Entries shown >>
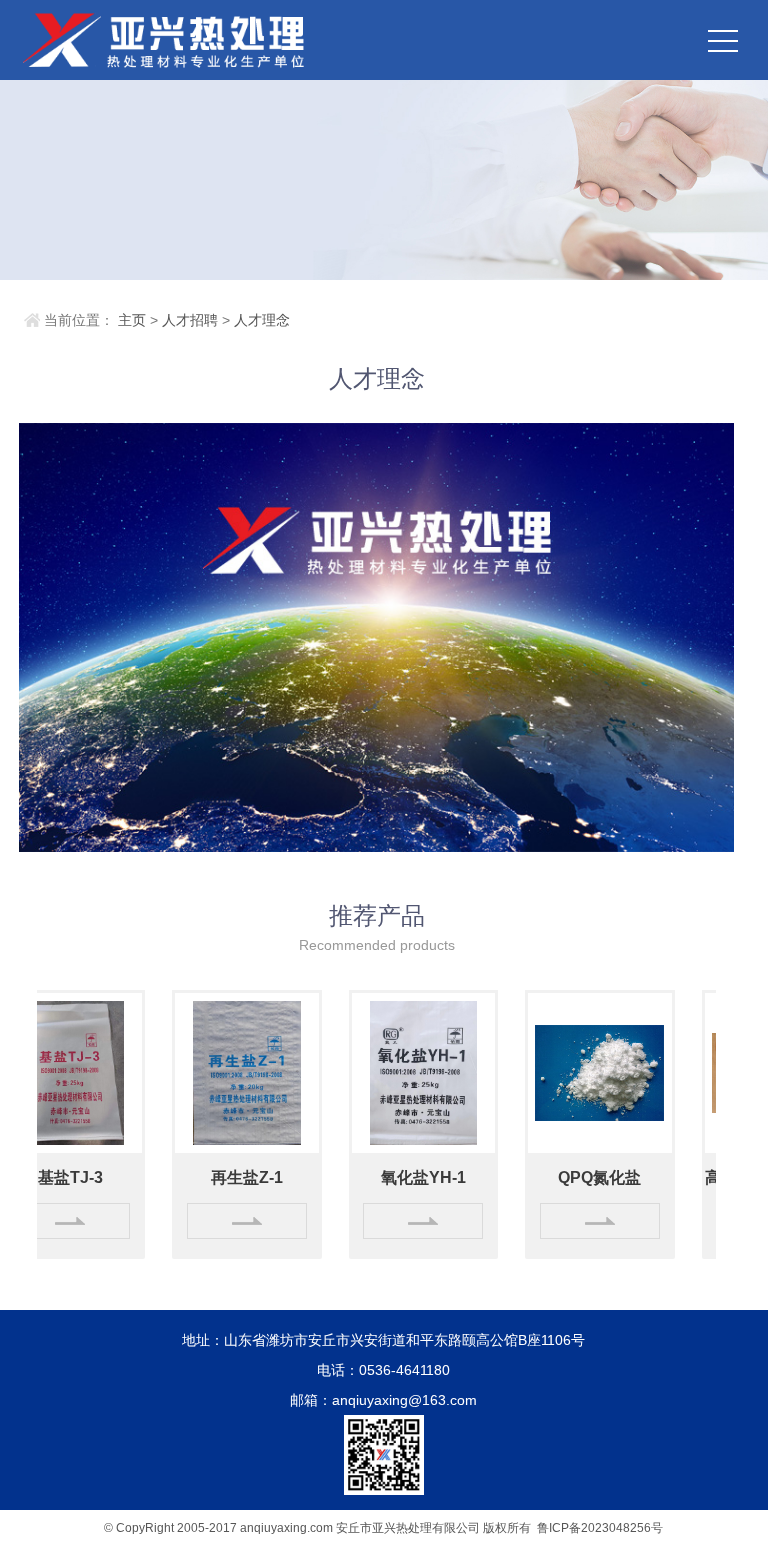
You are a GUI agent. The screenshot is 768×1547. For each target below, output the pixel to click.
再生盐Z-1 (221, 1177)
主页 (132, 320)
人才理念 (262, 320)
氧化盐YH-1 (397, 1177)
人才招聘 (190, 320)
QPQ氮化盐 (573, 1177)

==

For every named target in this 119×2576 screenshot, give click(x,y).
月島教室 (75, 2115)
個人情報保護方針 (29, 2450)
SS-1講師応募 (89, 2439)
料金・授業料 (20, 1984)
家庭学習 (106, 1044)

* * *

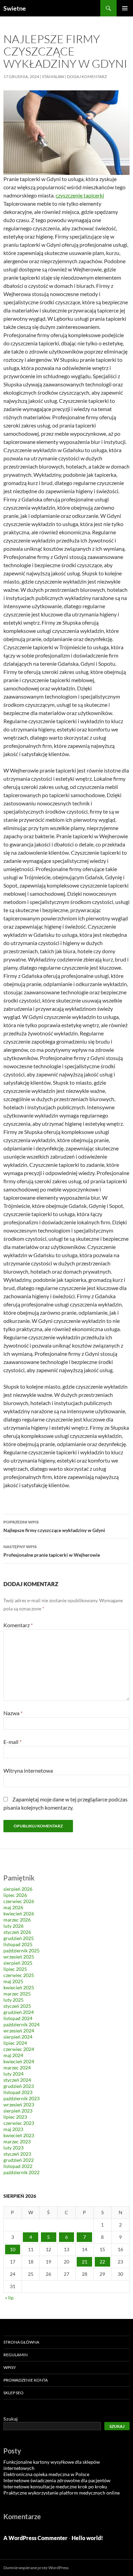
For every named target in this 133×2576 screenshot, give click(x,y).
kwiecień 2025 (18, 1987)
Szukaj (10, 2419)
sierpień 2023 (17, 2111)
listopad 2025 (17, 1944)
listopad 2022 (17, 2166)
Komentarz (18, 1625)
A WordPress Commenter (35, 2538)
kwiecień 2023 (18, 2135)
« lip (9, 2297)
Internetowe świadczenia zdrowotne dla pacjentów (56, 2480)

Work required >> Looking back over the data above, restate word for word the lines that begin at the line with "You are a GUI" and end at the line with "QPQ氮化盐 (573, 1177)", inclusive.

The completed task >>
You are a GUI agent. The screenshot is 768×1547. For each target below, output the pixel to click.
再生盐Z-1 (221, 1177)
主页 (132, 320)
人才理念 (262, 320)
氧化盐YH-1 (397, 1177)
人才招聘 (190, 320)
QPQ氮化盐 (573, 1177)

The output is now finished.